● DATA:

= Beginning of Section =

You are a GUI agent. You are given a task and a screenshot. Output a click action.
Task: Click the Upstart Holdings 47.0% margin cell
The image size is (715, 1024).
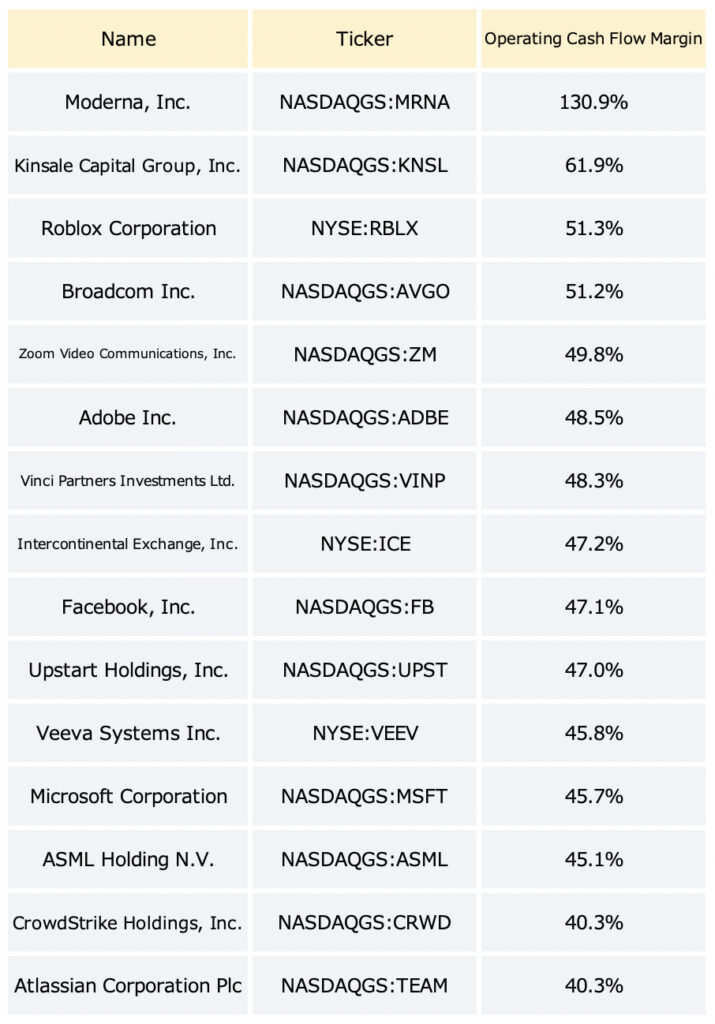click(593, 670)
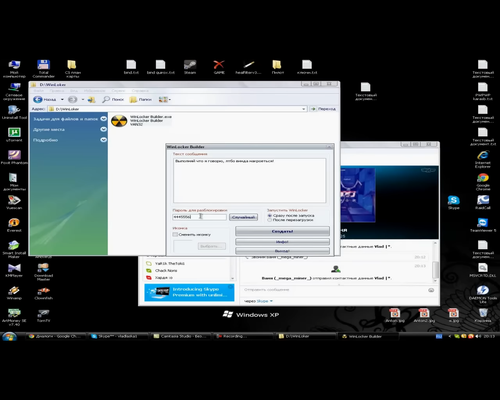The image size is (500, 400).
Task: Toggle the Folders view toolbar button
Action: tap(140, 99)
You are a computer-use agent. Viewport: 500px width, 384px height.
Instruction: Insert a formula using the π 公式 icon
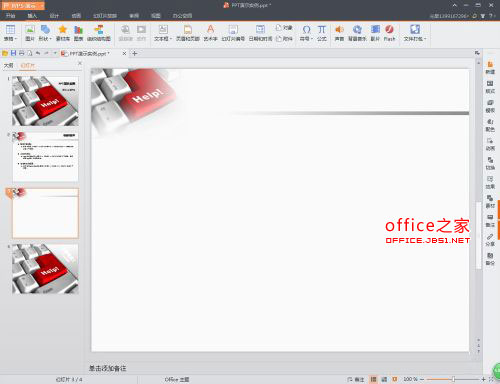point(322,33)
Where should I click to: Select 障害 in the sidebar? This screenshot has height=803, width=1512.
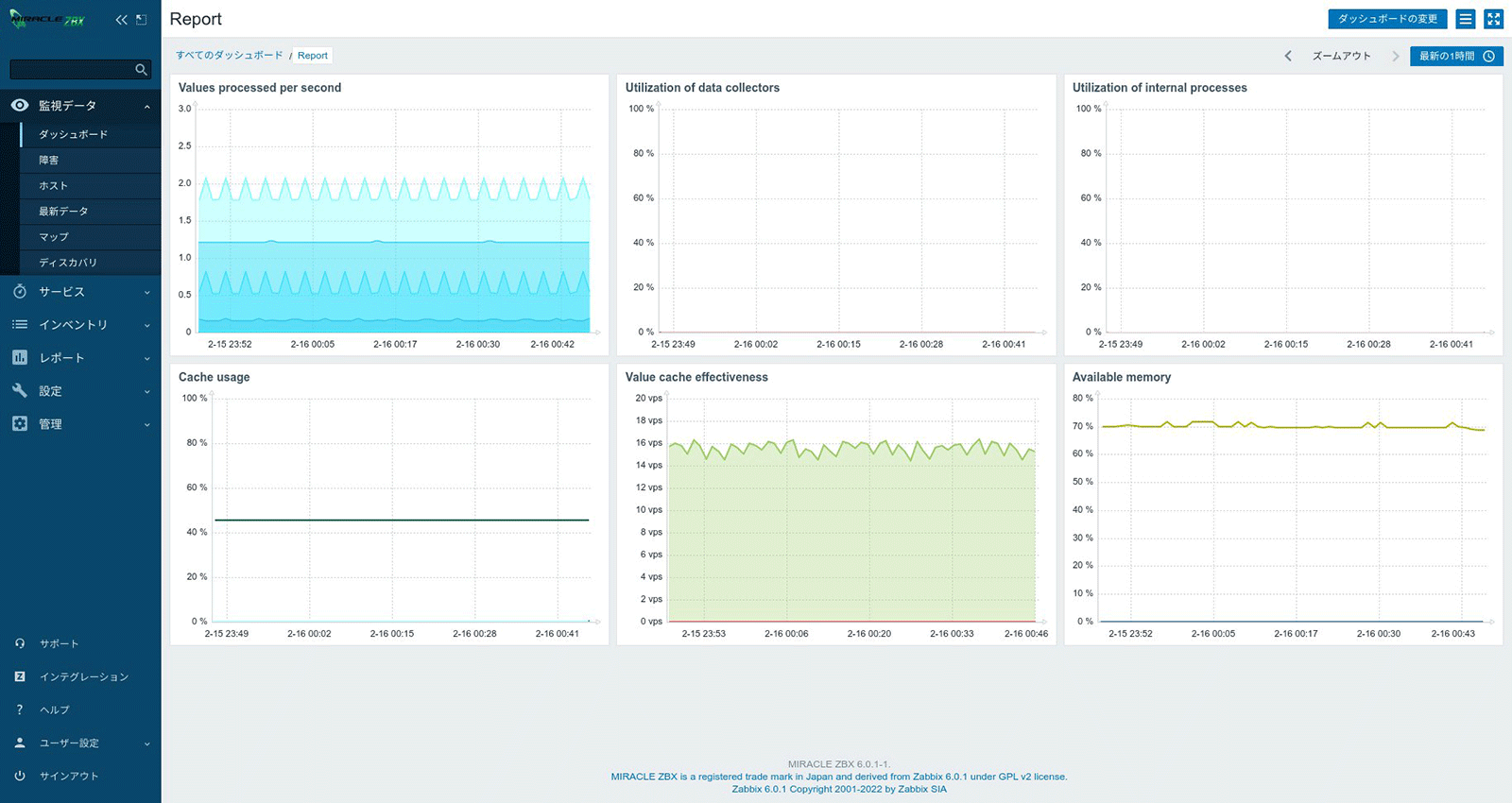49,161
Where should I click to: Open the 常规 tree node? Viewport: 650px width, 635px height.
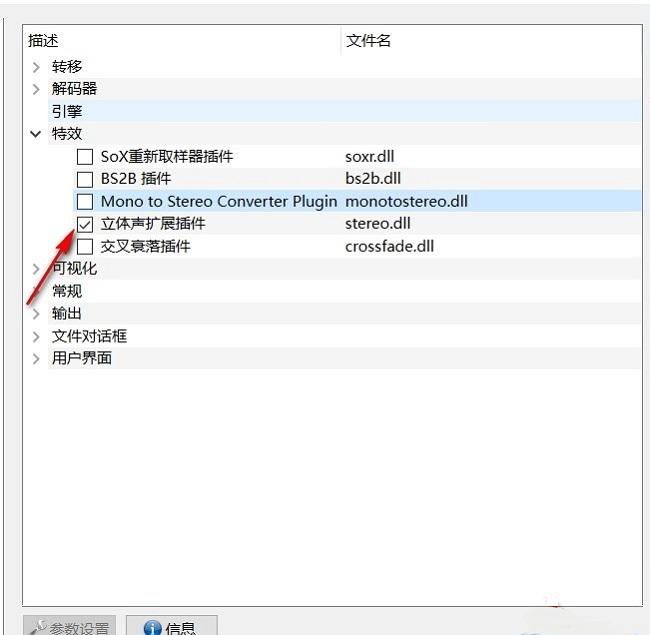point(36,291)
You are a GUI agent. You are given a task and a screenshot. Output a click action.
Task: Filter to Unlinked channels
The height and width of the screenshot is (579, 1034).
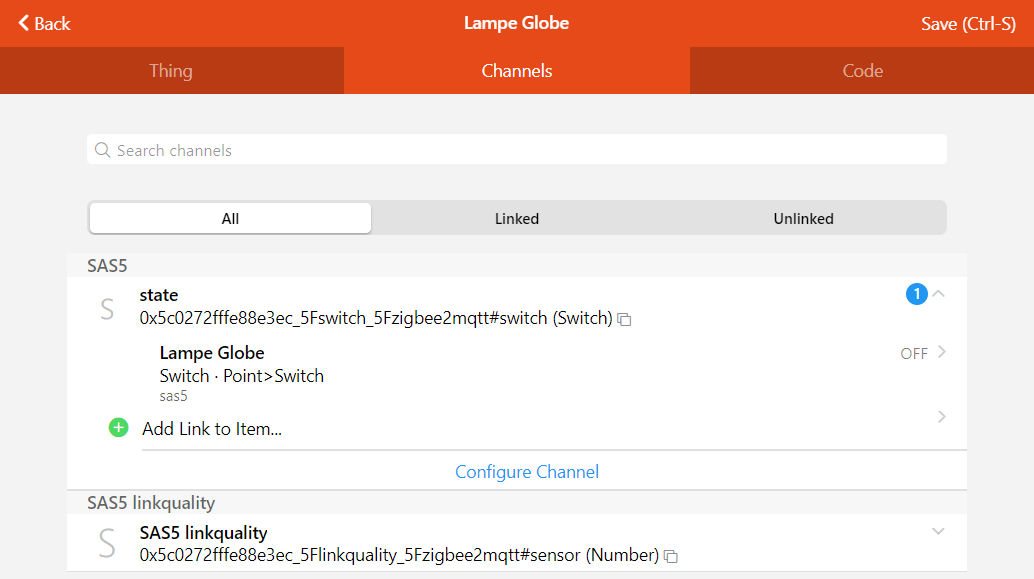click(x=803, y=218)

= End of Section =
= Beginning of Section =

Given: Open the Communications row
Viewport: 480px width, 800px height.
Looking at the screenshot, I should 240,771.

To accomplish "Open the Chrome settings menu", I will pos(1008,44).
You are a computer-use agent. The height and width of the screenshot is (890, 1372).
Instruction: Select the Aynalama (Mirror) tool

= End of Section =
= Beginning of Section =

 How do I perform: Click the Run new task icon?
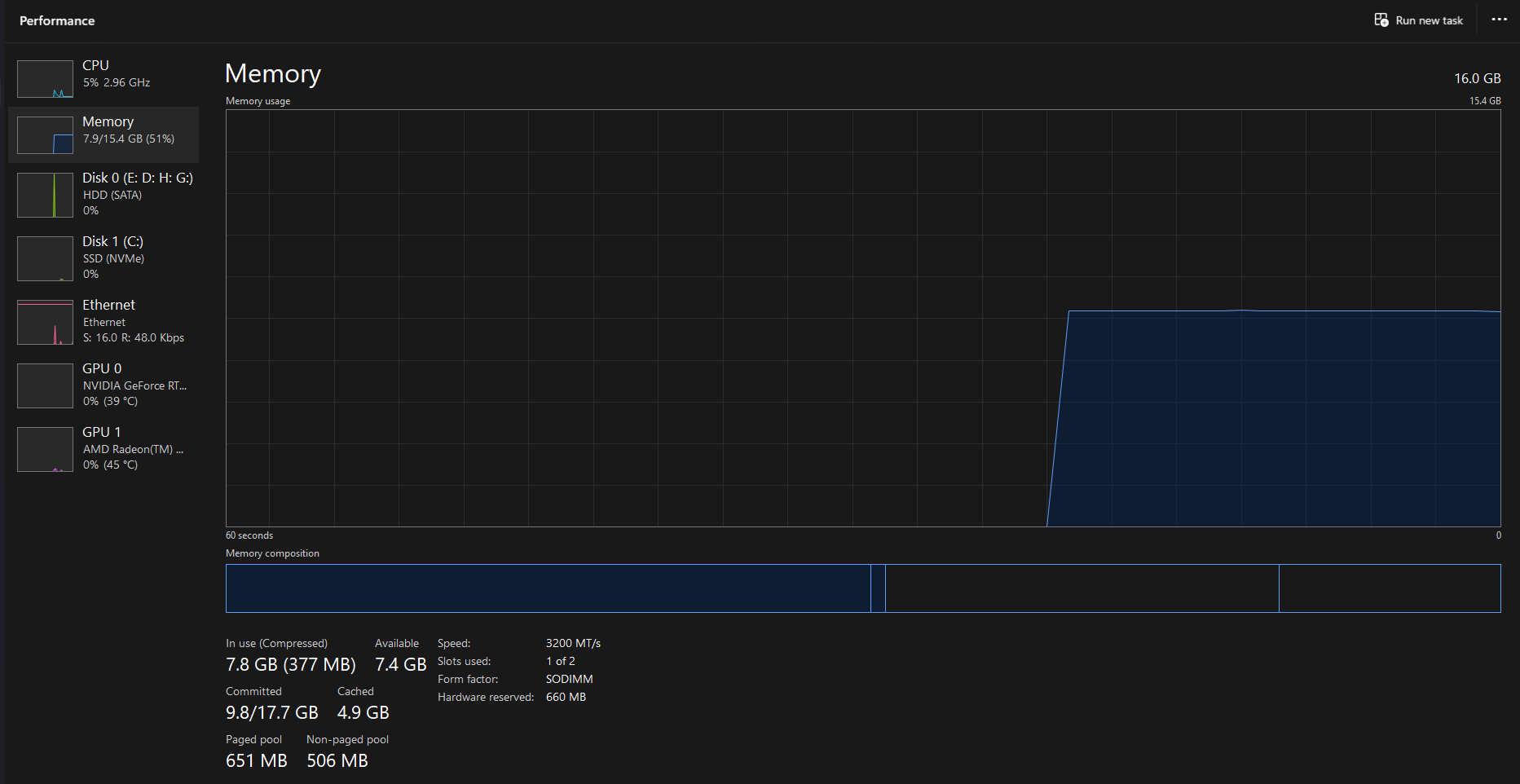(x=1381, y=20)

= End of Section =

Taking the lines above, repeat exactly those from the line that contains "You are a computer-use agent. The" through the line that contains "Instruction: Select the", and both of those lines as well. Include nothing else.

You are a computer-use agent. The height and width of the screenshot is (890, 1372).
Instruction: Select the Aynalama (Mirror) tool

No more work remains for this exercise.